No to jazda:
1.
Od kilku dni wiał porwisty, lodowaty wiatr, ale on nic sobie z tego nie robił. Stał prosty, smukły jak brzoza, wystawiając się na podmuchy wiatru, w samej tylko koszuli.
Ach, jakie romantyczne. Smukły młody bóg, w samej tylko koszuli, czyli, że prócz tego wdzianka nie ma na sobie nic więcej? A może jest to koszula nocna, taka w komplecie ze szlafmycą? I słusznie, 10 procent ciepłoty ciała ucieka przez głowę!
2.
Dialog:
- Jak sobie radzisz z dziewczynami w szkole?
Nie wiadomo kto to mówi? On, czy ona? A na początku dialogu wypadałoby zaznaczyć. Potem to se już można wyliczyć.
3.
Poklepał ją po ramieniu. Mocno, chociaż przez grubą warstwę ubrania i tak prawie tego nie czuła. Ale spod jego palców popłynęło ciepło.
Jak mogła poczuć ciepło spod jego palców, skoro była ubrana tak grubo, że nawet poklepania po ramieniu nie czuła. Chyba że było to ciepło metaforyczne. Takie, od którego się blednie.
4.
Jego ciemne oczy przypalały jej mózg. Już nie czuła wszechobecnego zimna.
Nic dziwnego, że nie czuła. W końcu z przepalonym mózgiem trudno wyczuć cokolwiek.
5.
Ale świadomość, która gwałtownie na nią spłynęła, sprawiła, że zbladła.
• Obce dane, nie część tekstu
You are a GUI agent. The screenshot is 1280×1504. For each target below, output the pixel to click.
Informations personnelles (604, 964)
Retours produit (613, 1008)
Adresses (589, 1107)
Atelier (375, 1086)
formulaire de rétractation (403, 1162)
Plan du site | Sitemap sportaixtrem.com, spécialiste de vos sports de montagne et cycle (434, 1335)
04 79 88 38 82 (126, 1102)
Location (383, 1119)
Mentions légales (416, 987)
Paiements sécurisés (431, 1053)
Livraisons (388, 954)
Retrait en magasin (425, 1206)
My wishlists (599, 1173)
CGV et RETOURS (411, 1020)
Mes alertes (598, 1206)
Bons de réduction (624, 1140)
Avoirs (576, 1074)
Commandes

Czytelnik też chciałby, żeby spłynęła na niego jakakolwiek świadomość co do treści tej rozmowy.
6.
Nie uśmiechnął się. Złapał ją za łokieć i ścisnął. Za mocno.
-To też jest jakiś wybór.
Jaki wybór? Czego? Łokcia, który należy ścisnąć? Natężenia uścisku? Tego, co należało ścisnąć?
7. Podsumowanie
O co tu w ogóle chodzi?
Czy o to, że:
Dziewczyna źle ulokowała uczucia, bo spodobał jej się facet sadomasochista, który w samej tylko koszuli stoi na lodowatym wietrze, nie uśmiecha się, parzy dotykiem, szarpie za łokieć, przepala mózg a jedyne co można się od niego nauczyć to, to że uderzenie w głowę energy drinkiem boli bardziej niż jakimkolwiek innym napojem. (No tak, przecież kofeina daje w łe
Bo jak nie o to, to niech mnie ktoś oświeci.